Teams again
Listening to Bill Bennett interviewing Tony Snow ... Snow says he is about to start giving our side of the war, using facts and graphics. Bennett says Okay, fine, glad to hear it.
This is a perfect example of the
cheerleader phenomenon. In a war that involves propaganda more than any previous war, our side finally decides to gingerly tippy-toe into the water, to start telling our own side, after five long years of dead silence, five years of letting the enemy possess the media, five years of letting internal enemies leak with no punishment.
Those of us who want our side to win have been screaming at the TV for five years now: "What's wrong with you, George Bush? What's your defect, Snow? This isn't complicated or mysterious, dammit! Your job is not to pal around with Helen Thomas, your job is to tell us what we're doing and why! Look at what FDR did in WW2!!! He took full control of the media, and WE WON THAT WAR!!!!!"

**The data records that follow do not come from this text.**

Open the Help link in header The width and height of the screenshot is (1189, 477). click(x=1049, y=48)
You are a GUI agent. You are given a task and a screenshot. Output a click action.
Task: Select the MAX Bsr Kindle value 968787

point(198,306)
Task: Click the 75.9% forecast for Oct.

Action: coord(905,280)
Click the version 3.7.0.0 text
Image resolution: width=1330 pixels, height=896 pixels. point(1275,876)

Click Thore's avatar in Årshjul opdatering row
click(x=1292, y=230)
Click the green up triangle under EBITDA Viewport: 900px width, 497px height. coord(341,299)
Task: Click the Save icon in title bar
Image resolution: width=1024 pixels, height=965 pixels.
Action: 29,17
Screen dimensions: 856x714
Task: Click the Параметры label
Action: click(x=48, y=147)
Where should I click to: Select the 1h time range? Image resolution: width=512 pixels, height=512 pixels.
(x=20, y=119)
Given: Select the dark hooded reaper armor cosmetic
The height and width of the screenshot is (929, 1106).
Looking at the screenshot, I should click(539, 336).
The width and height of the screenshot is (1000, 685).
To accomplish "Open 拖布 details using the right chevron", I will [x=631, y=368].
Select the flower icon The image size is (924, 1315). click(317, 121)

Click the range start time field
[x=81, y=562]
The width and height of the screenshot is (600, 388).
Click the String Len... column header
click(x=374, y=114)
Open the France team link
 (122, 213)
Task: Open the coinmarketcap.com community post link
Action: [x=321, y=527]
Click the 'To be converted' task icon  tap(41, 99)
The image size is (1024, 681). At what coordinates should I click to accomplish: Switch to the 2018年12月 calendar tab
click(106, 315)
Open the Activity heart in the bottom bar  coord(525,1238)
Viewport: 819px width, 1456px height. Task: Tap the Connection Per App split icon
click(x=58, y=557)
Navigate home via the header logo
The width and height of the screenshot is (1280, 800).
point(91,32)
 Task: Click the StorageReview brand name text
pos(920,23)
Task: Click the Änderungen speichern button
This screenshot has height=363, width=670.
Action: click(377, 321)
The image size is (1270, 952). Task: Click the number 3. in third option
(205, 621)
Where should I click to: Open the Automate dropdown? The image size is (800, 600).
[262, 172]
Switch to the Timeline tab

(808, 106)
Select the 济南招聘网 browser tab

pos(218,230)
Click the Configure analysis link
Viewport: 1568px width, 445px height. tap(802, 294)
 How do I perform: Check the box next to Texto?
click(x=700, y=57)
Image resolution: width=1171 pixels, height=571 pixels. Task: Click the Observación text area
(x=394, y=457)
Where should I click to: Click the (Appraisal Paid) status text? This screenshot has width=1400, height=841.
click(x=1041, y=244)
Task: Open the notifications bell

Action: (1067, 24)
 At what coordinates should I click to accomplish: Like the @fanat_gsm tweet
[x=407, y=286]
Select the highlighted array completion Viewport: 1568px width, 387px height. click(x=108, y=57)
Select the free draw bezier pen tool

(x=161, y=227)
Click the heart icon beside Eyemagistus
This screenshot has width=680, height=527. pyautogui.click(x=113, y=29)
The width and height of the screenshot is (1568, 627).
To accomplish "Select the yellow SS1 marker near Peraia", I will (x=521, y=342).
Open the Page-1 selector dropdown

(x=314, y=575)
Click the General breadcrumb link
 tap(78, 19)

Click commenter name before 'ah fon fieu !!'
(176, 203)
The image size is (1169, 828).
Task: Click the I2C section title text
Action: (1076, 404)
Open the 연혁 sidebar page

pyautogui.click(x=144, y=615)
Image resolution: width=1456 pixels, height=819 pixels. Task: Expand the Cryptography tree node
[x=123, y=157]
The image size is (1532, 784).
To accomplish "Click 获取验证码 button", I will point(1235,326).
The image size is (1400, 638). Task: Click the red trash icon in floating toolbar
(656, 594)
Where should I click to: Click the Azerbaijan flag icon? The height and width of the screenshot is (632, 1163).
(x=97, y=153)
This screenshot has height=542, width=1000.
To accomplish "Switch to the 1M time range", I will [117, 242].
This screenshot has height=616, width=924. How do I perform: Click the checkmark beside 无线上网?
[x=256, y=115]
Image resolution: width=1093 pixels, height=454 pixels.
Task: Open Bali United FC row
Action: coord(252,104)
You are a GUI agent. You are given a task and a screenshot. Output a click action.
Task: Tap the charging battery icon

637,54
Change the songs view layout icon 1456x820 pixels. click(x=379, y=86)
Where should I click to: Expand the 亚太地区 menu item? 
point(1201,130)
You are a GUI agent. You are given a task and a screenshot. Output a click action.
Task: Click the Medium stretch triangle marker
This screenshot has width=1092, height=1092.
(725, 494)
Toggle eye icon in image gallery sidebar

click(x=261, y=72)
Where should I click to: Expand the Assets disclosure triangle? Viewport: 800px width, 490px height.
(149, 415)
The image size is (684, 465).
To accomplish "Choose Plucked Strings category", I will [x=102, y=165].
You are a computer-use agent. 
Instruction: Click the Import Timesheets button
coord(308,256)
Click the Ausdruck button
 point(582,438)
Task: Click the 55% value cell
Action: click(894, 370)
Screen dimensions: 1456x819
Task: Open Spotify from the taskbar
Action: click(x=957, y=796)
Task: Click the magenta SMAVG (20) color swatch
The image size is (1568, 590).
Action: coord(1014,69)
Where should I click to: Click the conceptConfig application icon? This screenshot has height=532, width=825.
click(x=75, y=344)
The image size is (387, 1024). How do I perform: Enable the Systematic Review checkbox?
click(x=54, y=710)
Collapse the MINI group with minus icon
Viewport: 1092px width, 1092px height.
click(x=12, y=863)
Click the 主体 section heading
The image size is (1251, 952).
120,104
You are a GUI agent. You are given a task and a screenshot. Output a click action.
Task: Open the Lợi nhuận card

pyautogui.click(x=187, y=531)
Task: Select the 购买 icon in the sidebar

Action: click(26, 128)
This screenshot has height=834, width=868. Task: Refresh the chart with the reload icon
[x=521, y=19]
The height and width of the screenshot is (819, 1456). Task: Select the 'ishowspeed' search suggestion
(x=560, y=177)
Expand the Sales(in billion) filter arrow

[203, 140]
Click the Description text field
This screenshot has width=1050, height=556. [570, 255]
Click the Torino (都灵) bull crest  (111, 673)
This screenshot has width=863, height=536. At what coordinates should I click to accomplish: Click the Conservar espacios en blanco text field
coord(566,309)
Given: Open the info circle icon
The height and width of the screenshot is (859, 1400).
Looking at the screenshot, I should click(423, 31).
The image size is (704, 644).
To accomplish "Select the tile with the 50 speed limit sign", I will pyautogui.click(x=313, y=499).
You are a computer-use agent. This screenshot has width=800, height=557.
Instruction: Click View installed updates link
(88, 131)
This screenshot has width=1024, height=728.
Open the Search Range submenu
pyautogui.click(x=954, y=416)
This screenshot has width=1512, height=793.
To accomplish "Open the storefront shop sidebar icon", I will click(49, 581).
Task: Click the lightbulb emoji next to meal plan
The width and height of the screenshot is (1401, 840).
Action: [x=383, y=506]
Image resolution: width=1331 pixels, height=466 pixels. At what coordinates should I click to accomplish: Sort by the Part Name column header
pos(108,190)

But the people who were in a position to carry those complaints to the administration have never done it; they just said "Yay Bush! Yay Bush! Bush is God! Hillary is Satan! Bush is God! Hillary is Satan!" It would have been
far more helpful to the team if people like Rush and Medved had asked the hard questions directly and publicly.
Briefly: I don't expect people to be heroic. I
do expect them to use their resources and position for good ends. If you are in a position to speak directly to administration officials, you must use that position to give them honest information, and to ask the questions they won't hear from Helen Thomas or David Gregory. You're not entitled to simply complain and moan like any ordinary citizen.